The magazine’s mission to encourage a survey of the cosmos of science and technology was supplanted by publicity for researchers and nongovernmental organizations affiliated with the state, hyperbolic messaging about Iran’s military advances and recital of banal talking points about the civilian benefits of a national atomic enterprise.

In official jargon, the showbiz of nuclear power plants and military technology had become synonymous with science. Daneshmand, meaning scientist in Persian, was remodeled to merchandise this image.
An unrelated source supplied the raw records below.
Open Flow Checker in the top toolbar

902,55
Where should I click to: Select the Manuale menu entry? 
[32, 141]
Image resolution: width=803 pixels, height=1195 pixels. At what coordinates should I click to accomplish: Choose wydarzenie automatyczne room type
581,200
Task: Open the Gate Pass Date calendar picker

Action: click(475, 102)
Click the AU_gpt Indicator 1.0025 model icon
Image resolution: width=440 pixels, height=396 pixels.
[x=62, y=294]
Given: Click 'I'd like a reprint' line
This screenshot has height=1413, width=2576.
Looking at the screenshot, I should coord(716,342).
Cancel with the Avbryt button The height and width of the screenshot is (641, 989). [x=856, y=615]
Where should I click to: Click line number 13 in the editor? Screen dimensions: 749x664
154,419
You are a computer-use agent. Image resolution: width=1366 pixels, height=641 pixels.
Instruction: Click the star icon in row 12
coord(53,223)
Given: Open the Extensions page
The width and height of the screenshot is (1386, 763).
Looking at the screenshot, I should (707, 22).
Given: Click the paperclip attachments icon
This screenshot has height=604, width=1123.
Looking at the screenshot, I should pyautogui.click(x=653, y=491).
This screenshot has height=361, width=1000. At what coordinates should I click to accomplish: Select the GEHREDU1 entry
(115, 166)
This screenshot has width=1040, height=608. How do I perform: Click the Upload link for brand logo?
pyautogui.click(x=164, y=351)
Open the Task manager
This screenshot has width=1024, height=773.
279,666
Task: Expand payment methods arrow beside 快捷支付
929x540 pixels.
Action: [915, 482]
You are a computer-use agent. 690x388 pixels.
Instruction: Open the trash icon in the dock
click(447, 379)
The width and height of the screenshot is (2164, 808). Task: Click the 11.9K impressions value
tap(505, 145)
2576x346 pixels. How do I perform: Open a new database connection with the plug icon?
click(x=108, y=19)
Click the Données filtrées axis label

After leaving the publication, the legacy of the original idea that underpinned the interviews stayed with me. In 2018, I talked to Frances Arnold, the first American woman to be awarded a Nobel Prize in chemistry, two months after she earned the historic recognition. That conversation was published by a San Francisco-based online magazine. 

I continued to experiment with the notion of science journalism, serving as a bridge between estranged nations. I reached out to the noted scientist John Holdren, director of the White House Office of Science and Technology Policy under the Obama administration, for an extended interview. In my limited capacity, I tried to preserve the momentum. 

Today, as hostility between the two nations has spiked to an all-time high, with a military confrontation in June behind us and the possibility of a renewed flare-up in the cards, journalism and science are needed more than ever. Regrettably, both domains are under attack, in both countries.